Lately I'm a fan of pretzel crisps, which are like flattened pretzels - just the outside brown part with the salt and not the inside white part.
posted 15-10-2012 17:46
There is no differentiation between those two terms in Britain, Reed. Crisps means potato crisps, in the same way the Chips means potato crisps round your way. They might be able to call them potato chips if they wanted, although not chips as those are of course something else again.
posted 15-10-2012 17:54
Mayonnaise AND salsa, in the same sandwich?
posted 15-10-2012 17:58
(This is only slightly off-subject, as it's about pizzas, which are nothing more than glorified open sandwiches anyway.)

During a recent jaunt to eastern Germany (I wanted a different take on German Unification Day celebrations), I saw a menu with Pizza Pommdöner on it.

◆ SUPPLIED DATA
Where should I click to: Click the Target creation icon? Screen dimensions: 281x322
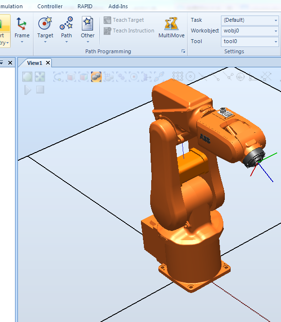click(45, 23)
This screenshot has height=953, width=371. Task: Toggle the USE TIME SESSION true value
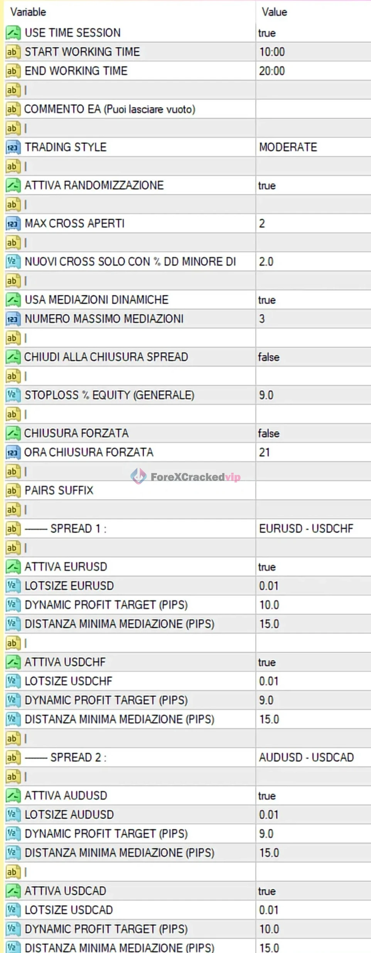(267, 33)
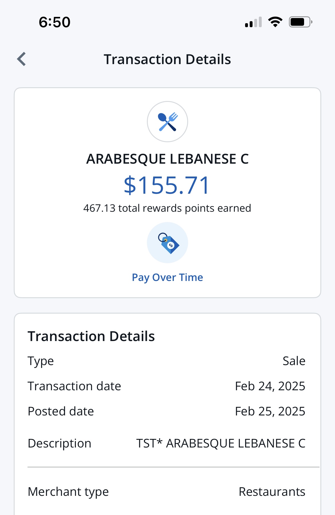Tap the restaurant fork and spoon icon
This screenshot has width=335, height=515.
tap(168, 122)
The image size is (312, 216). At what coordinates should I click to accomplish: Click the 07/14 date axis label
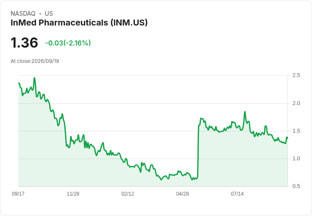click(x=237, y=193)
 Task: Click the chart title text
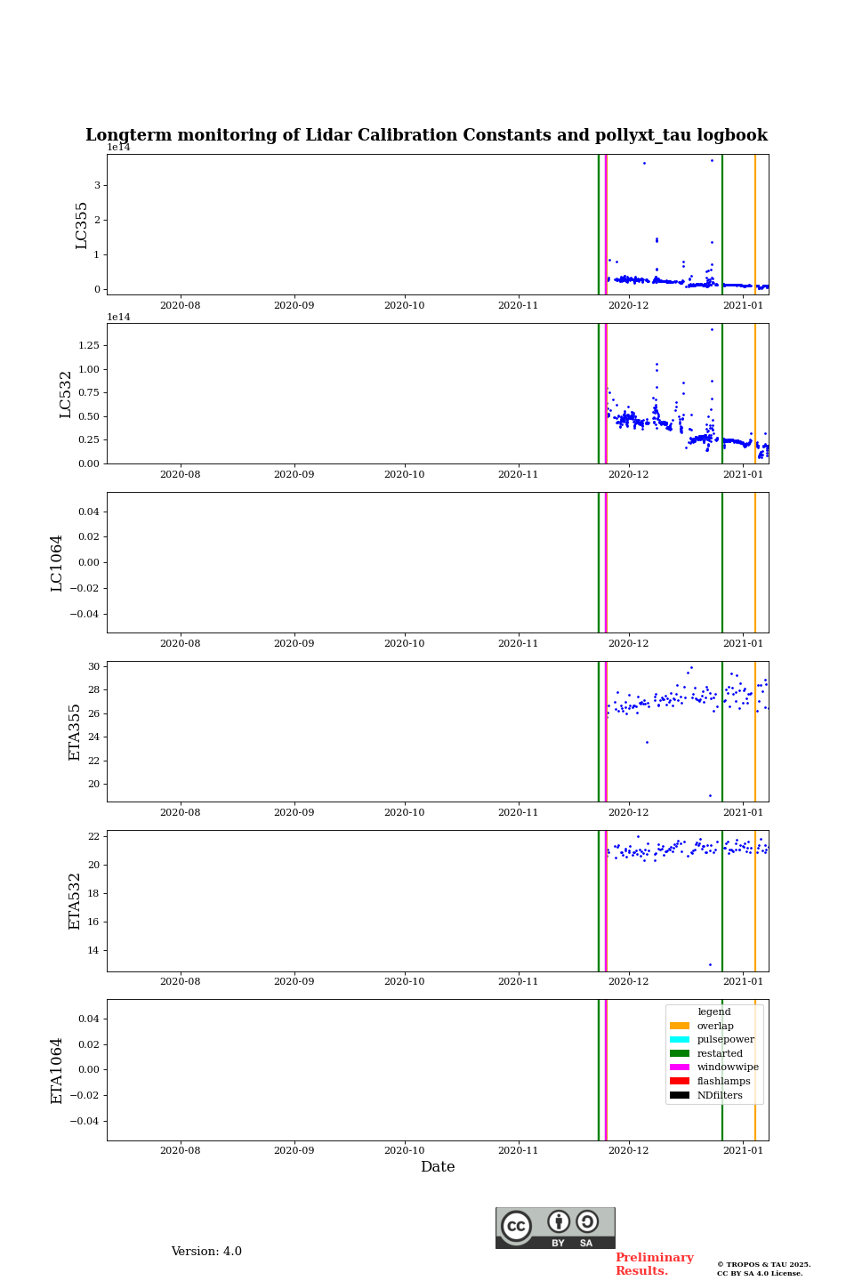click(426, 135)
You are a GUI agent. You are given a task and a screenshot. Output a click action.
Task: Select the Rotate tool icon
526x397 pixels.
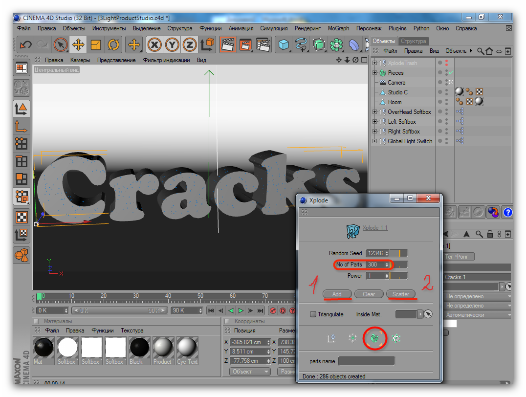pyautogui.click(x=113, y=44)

◆ TASKS TO PERFORM
(A) List every posting timestamp that appears in the forum thread about snacks.
(B) How many lines of the rows contain the word "This"? Case matters. Reply with the number only.

◆ THE SOLUTIONS
(A)
15-10-2012 17:46
15-10-2012 17:54
15-10-2012 17:58

(B) 2